Document segment |
# Telemetry & Observability

RactoGateway ships a production-grade observability layer with **zero code changes** to your
existing kit calls.  Attach a `RactoTracer` and/or `GatewayMetricsMiddleware` to any developer
kit and every LLM call is automatically instrumented.

## Installation

```bash
# OpenTelemetry tracing only
pip install "ractogateway[telemetry]"

# Prometheus metrics only
pip install "ractogateway[prometheus]"

# Both (recommended for production)
pip install "ractogateway[observability]"
```

## Quick start

```python
from ractogateway import openai_developer_kit as opd
from ractogateway.telemetry import RactoTracer, GatewayMetricsMiddleware, PrometheusExporter
from ractogateway.prompts.engine import RactoPrompt

# --- Tracing ---
tracer = RactoTracer(
    otlp_endpoint="http://localhost:4317",   # Jaeger / Grafana Tempo gRPC
    console=True,                            # also print to stdout (dev)
)

# --- Prometheus metrics ---
metrics = GatewayMetricsMiddleware()
PrometheusExporter(port=8000).start()        # scrape http://localhost:8000/metrics

prompt = RactoPrompt(
    context="You are a helpful assistant.",
    instructions="Answer the user's question.",
    output_format="Return a concise plain-text answer.",
)

kit = opd.OpenAIDeveloperKit(
    model="gpt-4o",
    default_prompt=prompt,
    tracer=tracer,     # attach tracer
    metrics=metrics,   # attach metrics
)

response = kit.chat(opd.ChatConfig(user_message="What is 2 + 2?"))
# One OTEL span is now in your backend, one Prometheus data-point is recorded.
```

The same `tracer=` / `metrics=` parameters work on **all three provider kits**.

Raw data |
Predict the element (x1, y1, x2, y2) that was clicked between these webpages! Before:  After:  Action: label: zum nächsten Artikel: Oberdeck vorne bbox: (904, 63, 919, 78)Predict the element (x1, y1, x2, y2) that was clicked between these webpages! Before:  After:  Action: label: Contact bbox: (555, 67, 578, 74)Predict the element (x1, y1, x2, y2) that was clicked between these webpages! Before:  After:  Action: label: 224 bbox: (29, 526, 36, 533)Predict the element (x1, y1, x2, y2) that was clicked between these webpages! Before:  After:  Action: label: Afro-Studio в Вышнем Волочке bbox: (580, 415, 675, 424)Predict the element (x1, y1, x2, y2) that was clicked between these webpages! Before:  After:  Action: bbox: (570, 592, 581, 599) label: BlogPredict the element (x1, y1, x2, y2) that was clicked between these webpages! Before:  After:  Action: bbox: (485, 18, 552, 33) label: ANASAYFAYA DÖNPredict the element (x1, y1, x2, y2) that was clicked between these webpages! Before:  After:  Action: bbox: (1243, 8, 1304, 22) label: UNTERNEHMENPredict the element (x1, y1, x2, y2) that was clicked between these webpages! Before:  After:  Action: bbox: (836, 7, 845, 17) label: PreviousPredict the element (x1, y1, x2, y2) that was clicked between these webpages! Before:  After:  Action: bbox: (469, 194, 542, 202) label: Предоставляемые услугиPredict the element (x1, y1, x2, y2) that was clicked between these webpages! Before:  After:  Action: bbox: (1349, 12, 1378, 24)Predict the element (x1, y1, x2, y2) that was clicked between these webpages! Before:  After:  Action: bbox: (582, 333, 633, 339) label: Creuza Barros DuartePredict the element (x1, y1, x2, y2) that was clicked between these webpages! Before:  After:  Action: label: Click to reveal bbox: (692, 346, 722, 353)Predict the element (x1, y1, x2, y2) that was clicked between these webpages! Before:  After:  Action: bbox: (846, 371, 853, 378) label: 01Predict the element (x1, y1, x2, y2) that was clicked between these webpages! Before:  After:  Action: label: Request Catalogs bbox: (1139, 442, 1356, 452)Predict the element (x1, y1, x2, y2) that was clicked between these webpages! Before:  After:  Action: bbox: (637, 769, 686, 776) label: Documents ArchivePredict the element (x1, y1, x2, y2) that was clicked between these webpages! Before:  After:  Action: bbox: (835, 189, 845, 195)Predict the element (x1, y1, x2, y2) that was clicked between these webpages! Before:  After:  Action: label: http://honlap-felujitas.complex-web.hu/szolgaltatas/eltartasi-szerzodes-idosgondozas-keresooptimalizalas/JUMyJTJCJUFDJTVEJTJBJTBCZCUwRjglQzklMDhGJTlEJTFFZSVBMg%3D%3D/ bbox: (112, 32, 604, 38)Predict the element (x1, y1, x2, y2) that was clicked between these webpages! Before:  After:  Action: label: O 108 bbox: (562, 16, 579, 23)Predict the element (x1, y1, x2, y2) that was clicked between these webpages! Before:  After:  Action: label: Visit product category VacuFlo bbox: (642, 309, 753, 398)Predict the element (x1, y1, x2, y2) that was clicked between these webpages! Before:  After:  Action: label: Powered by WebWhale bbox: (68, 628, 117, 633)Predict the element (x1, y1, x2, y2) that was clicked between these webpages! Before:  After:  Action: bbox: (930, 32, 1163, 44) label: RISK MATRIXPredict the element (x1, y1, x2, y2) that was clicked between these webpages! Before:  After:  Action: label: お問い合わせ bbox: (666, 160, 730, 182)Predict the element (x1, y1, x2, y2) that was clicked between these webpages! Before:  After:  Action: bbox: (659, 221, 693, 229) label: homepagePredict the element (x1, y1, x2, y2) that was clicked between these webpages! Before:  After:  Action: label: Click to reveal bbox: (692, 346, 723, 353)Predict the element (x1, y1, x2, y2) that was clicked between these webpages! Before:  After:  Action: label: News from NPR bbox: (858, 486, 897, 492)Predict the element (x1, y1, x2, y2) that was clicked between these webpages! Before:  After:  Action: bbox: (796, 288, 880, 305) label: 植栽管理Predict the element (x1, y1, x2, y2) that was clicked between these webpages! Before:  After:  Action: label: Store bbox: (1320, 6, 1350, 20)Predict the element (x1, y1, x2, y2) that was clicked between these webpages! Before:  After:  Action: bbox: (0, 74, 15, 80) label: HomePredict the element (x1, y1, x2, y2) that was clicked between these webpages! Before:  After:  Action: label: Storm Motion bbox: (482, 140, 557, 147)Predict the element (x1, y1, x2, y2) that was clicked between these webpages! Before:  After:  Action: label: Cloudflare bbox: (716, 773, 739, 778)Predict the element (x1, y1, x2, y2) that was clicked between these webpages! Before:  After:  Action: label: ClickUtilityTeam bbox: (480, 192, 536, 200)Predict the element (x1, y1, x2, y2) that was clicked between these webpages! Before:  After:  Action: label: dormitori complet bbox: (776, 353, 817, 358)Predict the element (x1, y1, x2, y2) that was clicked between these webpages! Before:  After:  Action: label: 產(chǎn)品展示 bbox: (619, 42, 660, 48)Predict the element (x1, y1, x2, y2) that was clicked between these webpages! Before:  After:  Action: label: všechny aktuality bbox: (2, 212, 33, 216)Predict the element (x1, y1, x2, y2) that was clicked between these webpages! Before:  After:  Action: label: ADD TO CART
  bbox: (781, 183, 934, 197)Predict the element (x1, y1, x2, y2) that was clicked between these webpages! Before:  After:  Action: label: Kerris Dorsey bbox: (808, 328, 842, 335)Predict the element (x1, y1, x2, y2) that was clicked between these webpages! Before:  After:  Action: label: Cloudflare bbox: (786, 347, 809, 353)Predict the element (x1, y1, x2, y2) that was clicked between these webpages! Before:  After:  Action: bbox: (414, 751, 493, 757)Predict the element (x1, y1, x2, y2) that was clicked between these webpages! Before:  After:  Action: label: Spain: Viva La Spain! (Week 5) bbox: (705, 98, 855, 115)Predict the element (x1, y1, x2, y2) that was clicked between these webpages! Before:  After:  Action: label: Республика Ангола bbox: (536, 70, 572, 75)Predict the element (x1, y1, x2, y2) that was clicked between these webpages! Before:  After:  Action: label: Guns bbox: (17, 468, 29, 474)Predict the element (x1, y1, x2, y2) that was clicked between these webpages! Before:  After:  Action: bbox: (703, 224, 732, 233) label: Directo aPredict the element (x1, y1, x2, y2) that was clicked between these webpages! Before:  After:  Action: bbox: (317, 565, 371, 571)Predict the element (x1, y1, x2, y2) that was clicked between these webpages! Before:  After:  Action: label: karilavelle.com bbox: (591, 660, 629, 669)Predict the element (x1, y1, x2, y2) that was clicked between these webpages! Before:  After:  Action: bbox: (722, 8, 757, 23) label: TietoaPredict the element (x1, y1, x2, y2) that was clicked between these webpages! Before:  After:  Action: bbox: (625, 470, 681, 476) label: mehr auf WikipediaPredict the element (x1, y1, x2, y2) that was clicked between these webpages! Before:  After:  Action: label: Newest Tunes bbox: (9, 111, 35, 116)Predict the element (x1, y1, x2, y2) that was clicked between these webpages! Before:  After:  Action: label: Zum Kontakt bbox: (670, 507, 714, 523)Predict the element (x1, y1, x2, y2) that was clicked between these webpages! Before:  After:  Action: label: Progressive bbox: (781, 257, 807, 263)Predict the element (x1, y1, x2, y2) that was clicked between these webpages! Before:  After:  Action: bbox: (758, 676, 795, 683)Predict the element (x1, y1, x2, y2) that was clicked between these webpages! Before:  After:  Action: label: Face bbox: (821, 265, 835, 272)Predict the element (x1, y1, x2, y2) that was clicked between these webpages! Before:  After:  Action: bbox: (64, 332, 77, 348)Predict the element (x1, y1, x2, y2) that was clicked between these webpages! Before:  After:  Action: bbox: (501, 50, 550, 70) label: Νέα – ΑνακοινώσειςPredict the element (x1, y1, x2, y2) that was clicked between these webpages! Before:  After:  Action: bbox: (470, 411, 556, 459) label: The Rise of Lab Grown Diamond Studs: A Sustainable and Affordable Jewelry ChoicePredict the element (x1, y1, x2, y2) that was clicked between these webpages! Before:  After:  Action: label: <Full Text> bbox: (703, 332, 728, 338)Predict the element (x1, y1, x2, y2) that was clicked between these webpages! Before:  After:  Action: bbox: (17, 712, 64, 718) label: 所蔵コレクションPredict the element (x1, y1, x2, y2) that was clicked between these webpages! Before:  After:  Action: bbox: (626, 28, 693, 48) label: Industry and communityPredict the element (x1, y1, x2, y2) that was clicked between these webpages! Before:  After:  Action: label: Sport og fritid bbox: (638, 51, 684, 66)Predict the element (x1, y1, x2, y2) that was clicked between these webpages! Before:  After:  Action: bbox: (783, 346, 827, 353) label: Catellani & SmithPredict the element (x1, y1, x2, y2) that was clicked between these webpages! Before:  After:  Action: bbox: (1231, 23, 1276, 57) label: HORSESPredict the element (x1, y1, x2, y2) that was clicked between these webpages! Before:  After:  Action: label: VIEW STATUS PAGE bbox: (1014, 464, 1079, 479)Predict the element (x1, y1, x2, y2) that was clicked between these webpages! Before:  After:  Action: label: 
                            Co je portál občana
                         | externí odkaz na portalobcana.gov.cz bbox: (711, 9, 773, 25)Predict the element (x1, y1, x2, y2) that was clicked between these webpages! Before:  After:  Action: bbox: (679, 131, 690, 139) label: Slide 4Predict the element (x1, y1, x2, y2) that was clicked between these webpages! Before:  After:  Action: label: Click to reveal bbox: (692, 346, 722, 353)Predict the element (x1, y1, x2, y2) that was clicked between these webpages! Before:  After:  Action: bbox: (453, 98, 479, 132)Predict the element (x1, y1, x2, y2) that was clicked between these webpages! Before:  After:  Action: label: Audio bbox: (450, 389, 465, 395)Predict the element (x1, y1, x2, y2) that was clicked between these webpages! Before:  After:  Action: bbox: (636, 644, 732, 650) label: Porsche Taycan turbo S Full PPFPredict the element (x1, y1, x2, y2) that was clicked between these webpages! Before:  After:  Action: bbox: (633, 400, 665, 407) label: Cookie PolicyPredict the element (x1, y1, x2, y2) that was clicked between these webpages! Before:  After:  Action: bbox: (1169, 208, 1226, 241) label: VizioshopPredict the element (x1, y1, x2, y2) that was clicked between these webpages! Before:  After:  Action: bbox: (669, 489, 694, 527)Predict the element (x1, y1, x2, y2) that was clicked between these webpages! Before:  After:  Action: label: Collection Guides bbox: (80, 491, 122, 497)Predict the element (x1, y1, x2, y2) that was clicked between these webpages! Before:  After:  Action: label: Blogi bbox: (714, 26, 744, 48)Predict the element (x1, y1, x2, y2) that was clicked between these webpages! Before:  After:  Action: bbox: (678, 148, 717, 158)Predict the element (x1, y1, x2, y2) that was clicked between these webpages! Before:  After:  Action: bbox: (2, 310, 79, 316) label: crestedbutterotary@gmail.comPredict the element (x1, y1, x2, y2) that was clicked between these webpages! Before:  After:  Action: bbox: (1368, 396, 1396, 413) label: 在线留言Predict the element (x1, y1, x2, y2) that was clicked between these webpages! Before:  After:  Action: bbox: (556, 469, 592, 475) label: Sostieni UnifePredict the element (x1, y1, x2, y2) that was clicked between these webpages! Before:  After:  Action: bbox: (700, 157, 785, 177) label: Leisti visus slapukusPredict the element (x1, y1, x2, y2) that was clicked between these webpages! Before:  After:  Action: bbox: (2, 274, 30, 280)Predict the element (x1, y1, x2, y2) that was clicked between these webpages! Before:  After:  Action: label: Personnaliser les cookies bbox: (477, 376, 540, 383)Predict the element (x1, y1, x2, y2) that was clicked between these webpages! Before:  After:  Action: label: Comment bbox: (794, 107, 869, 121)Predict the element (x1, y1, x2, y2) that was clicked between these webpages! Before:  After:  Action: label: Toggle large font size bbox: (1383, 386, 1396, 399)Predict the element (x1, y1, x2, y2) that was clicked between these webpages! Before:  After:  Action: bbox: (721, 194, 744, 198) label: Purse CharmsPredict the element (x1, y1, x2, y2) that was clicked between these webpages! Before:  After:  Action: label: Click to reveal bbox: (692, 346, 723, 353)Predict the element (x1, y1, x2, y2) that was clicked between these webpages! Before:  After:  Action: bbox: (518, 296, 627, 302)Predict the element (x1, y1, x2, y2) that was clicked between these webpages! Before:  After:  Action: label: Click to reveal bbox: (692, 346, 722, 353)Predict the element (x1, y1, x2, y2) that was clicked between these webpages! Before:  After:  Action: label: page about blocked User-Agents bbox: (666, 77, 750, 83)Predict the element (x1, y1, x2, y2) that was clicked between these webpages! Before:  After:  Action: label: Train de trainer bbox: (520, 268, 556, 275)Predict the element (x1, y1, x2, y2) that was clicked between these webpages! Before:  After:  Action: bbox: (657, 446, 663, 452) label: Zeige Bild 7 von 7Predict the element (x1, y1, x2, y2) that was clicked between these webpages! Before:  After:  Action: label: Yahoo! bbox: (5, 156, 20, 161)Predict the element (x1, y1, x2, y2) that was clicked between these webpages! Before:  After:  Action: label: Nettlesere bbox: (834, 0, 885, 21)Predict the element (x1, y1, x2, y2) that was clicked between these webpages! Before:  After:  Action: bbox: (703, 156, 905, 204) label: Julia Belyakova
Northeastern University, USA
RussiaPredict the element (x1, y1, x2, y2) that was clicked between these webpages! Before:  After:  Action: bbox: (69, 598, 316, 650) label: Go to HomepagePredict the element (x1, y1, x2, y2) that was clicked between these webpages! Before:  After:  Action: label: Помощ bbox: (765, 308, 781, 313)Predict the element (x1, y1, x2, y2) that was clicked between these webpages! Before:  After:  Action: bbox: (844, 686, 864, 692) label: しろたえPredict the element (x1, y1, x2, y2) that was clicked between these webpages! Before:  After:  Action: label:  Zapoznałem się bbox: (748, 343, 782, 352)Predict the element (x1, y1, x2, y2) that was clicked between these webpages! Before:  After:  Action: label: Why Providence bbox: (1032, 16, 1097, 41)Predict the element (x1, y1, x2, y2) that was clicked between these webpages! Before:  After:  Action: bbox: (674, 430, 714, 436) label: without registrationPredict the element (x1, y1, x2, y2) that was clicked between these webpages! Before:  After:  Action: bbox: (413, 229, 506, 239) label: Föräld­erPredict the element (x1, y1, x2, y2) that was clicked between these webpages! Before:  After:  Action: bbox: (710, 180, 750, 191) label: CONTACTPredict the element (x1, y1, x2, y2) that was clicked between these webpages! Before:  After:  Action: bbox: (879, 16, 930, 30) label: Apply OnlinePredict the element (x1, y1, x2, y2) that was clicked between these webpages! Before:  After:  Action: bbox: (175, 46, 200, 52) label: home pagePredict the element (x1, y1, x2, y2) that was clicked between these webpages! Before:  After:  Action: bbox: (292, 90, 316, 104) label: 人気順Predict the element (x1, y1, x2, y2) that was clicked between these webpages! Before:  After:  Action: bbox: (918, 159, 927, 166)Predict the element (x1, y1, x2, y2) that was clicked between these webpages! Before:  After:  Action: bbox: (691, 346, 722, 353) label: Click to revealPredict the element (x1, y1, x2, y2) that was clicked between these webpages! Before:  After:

Using the information |
1. Retype the observability documentation between "# --- Tracing" and "metrics = GatewayMetricsMiddleware()", inclusive.
2. According to the observability documentation, which pip install target provides both OpenTelemetry tracing and Prometheus metrics?
The records were taken from a different source than the observability documentation.

Exercise responses |
1.
# --- Tracing ---
tracer = RactoTracer(
    otlp_endpoint="http://localhost:4317",   # Jaeger / Grafana Tempo gRPC
    console=True,                            # also print to stdout (dev)
)

# --- Prometheus metrics ---
metrics = GatewayMetricsMiddleware()

2. "ractogateway[observability]"